----- DATA SUPPLIED

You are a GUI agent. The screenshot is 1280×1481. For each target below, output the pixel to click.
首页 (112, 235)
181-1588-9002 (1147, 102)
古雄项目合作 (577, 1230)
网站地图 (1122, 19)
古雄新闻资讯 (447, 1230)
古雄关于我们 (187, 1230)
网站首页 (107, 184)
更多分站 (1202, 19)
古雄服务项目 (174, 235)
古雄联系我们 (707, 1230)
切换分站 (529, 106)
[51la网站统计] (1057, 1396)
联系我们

----------

Only one thing belongs in the reply: the exact lines of the listing above, from the one with "古雄新闻资讯 (447, 1230)" through its last line.

EXERCISE OUTPUT ▸
古雄新闻资讯 (447, 1230)
古雄关于我们 (187, 1230)
网站首页 (107, 184)
更多分站 (1202, 19)
古雄服务项目 (174, 235)
古雄联系我们 (707, 1230)
切换分站 (529, 106)
[51la网站统计] (1057, 1396)
联系我们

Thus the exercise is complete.